At the very least of reserving a venue for a party, booking a vacation early or scheduling a contractor to begin work on a project; you’ll need to put down a deposit! This not only locks in your date, but makes sure that if you unexpectedly back out, the vendor is entitled to keeping your deposit to reimburse them for any damages or missed opportunities while keeping your slot. An Earnest Money Deposit for a real estate transaction works the very same way!
Buyers stand to lose their earnest money if they jump ship to early in contract. An EMD gives sellers monetary assurance that a buyer won’t back out of the contract without valid cause in addition to agreeing to part ways with the deposit if they do.
Most contracts have a contingency period that allow buyers to walk away from a home and recover most of their EMD if unfavorable issues are uncovered during inspections, or if the buyer cannot qualify for financing.
But, if a buyer decides to cancel the contract for a reason not covered by a contract contingency, then ultimately the earnest money is generally forfeited to the seller.
Sellers very rarely accept offers without deposits and it is important to note the EMD funds used to open escrow upon an accepted offer apply toward the down payment and closing costs.
WHO MUCH EMD AM I REQUIRED TO PUT DOWN?
The earnest money amount will vary according to your area, seller and price of home you’re considering. The best way to determine local customs is to talk to an experienced real estate agent. Your earnest money deposit could range anywhere from 1-3% of the purchase price, however so much depends on the specific property, the competitiveness of the market and other market-specific factors.
A competitive market might mean you’ll need to put down a larger EMD to accompany your offer. Most agents agree that buyers should include an earnest money amount that will be taken seriously, but not so much that a buyer’s finances are at risk. It’s unlikely that you’ll lose your earnest money deposit, but it is important to protect yourself and your agent can help guide you through this process.
WHEN SUBMITTED, WHERE DOES MY EMD GO?
After your offer is accepted and both parties have signed the purchase agreement your deposit is required to be given to a third-party escrow agent, such as the title company, within 3 business days of acceptance via check or wire transfer.
After turning over the deposit, the funds are held in an escrow account until the home sale is in the final stages. Once everything is ready, the funds are released from escrow and then will applied to your down payment.
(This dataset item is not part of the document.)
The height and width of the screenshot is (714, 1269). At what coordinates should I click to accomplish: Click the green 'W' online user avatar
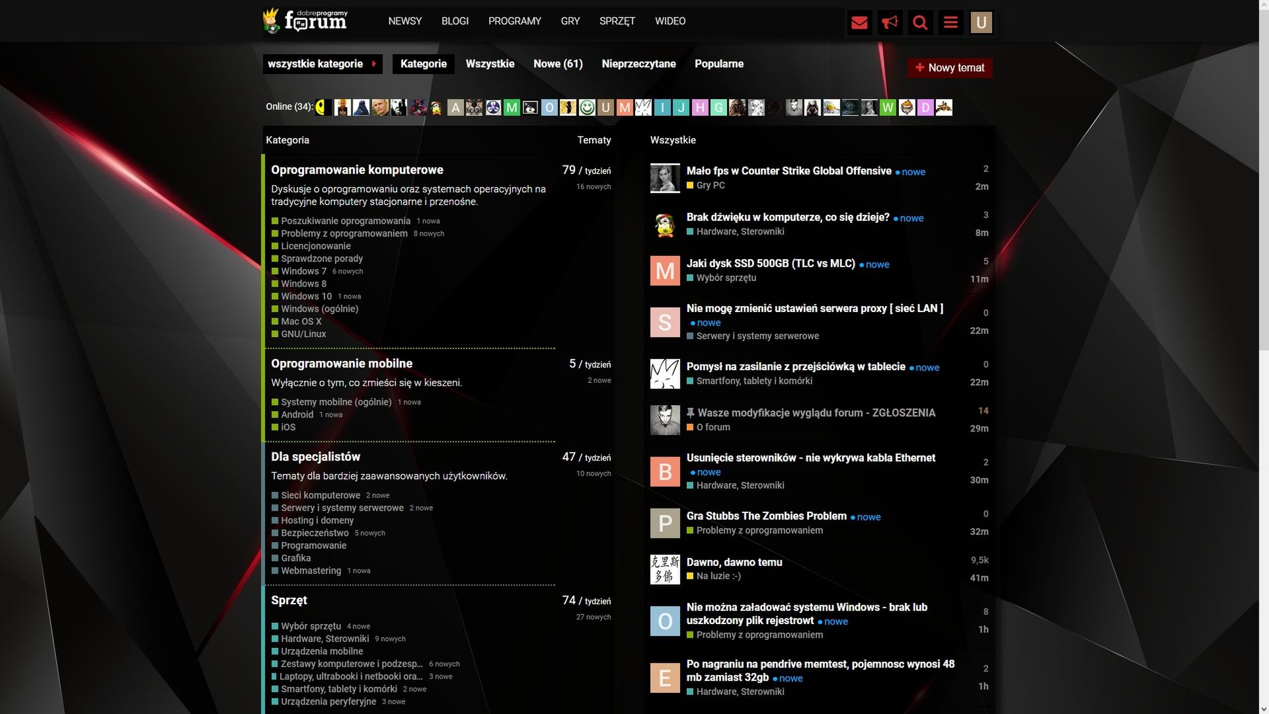pyautogui.click(x=888, y=107)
The terms of the contract decide where earnest money lands, if the contract is broken. Let’s say that a buyer’s contract has made the final purchase contingent on the results of an inspection. If the inspection reveals problems that are unacceptable to the buyer, the buyer can walk away from the home with his earnest money in tow. If the buyer backs out just due to a change of heart, the earnest money deposit will be transferred to the seller.
Make sure to work with a reputable, experienced real estate agent when crafting your offer. A good contract with proper contingencies is essential in protecting your earnest money deposit.